Reproducibility of laboratory test results

Chris Lamb chris at reproducible-builds.org
Wed Jun 9 09:24:34 UTC 2021


Hi Daniel,

Thanks for your email. The implications of not being able to replicate
results such as these in a legal context are, of course, extremely
disturbing.

(No doubt you can provide more historical background, but this appears
to be another instance where the infallibility of novel scientific
techniques are overstated or misunderstood, leading to highly unsafe
convictions.  DNA immediately spring to mind, but so does psychological
graphology, phrenology, Bayesian statistics, etc. But perhaps I digress..)
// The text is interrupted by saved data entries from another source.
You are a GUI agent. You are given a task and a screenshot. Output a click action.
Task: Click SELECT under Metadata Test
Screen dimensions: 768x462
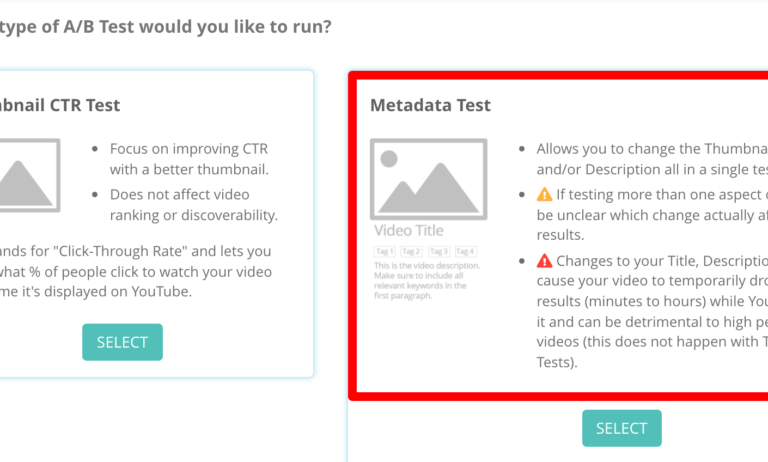coord(621,428)
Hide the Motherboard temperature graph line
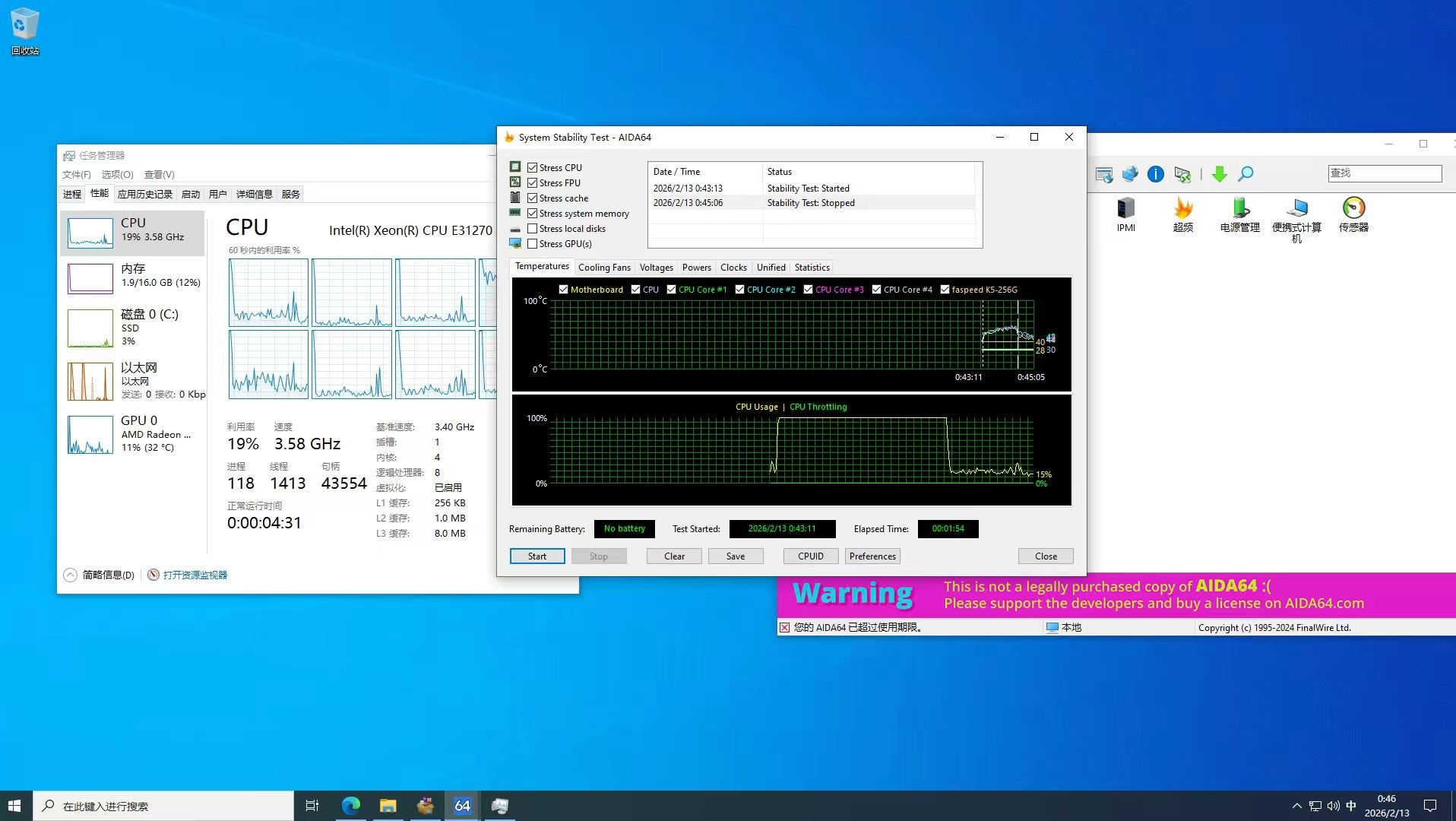The width and height of the screenshot is (1456, 821). tap(563, 290)
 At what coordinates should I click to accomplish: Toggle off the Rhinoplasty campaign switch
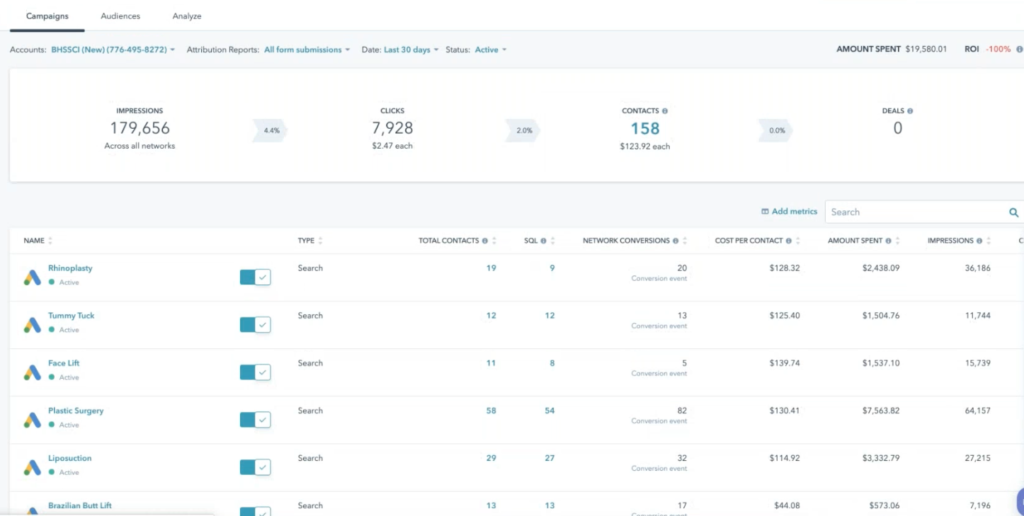pos(255,277)
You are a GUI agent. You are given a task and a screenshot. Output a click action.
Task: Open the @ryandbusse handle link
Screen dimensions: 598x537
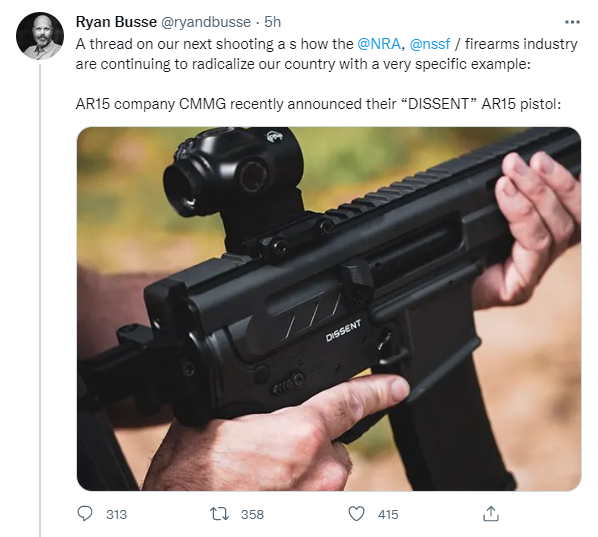click(206, 22)
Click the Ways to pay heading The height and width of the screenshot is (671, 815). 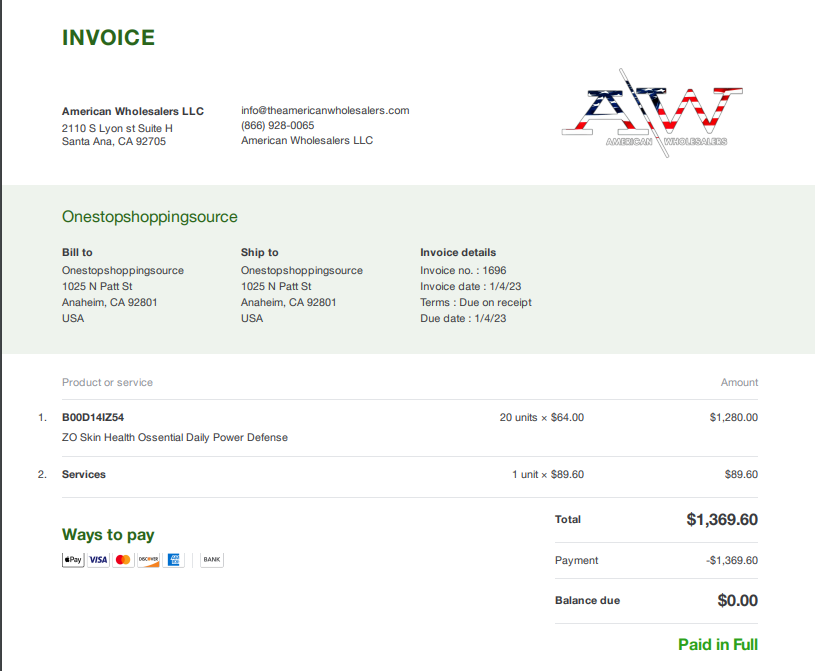(x=108, y=535)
As it happens, your link to the PDF hosted on dkg.fifthhorseman.net
403s for me, but I would be very interested in learning more about
what you have in mind in any case. And another org that might be worth
contacting is Software Heritage: whilst this would not fall under
their core mission, they would undoubtedly be allies and/or know of
others too.

// Chris



> Apologies for the slightly off-topic message.  I hope interested folks
> will follow up with me off-list.
>
> I'm looking for folks who might be interested in articulating to a USA
> state supervisory body an argument about the value of reproducible
> software toolchains in a criminal justice context.  This is not about
> reproducible compilation specifically, but rather reproducible data
> analysis pipelines. There are clearly similar principles at stake, and
> in this context they can have an effect on people's liberty.
>
> Background
> ----------
>
> The New York City police crime lab recently alerted the public defenders
> that there has been a bug in the software that produces printouts of
> their chemistry pipeline that tests for controlled substances (e.g. "is
> this substance cocaine?").  The bug was introduced in 2016 and only
> fixed this year, so about 5 years of wrong printouts.  They claim it is
> a bug in only the presentation of calibration data, and that no
> substantive analysis was affected.
>
> Their memo indicates that the ability to go back and reprint the
> affected reports from their stored data using the fixed code is limited.
> Most worrisome in terms of reproducibility is this sentence:
>
> > Reprocessing of the data to update the RtIs value of the sample will
> > not guarantee that each reprocessing would produce the same values
> > in all other areas of the mass spectral data printout due to
> > analysts’ selections and variations in software settings.
>
> A copy of the memo is here if you want to read it.  It has sample images
> of the printouts with the bug:
>
>    https://dkg.fifthhorseman.net/nypd-gc-ms-bug-memo-2021-05-06.pdf
>
> I'm hoping that a clear argument in favor of reproducibility for
> criminal forensics could influence future guidance on lab forensics
> policy, on procurement, and potentially on how courts should think about
> dealing with data and data analysis in this sensitive context.
>
> If you decide to follow up with me about this, you're not committing to
> anything (and i can't promise that i can actually connect you with the
> relevant policy-makers either), but i'd be happy to share more details
> and talk over the situation with anyone from r-b who is interested.
>
> If you think you might not be the right person to articulate these
> ideas, but want to suggest someone else i should talk to, i'd be happy
> for a recommendation/referral too.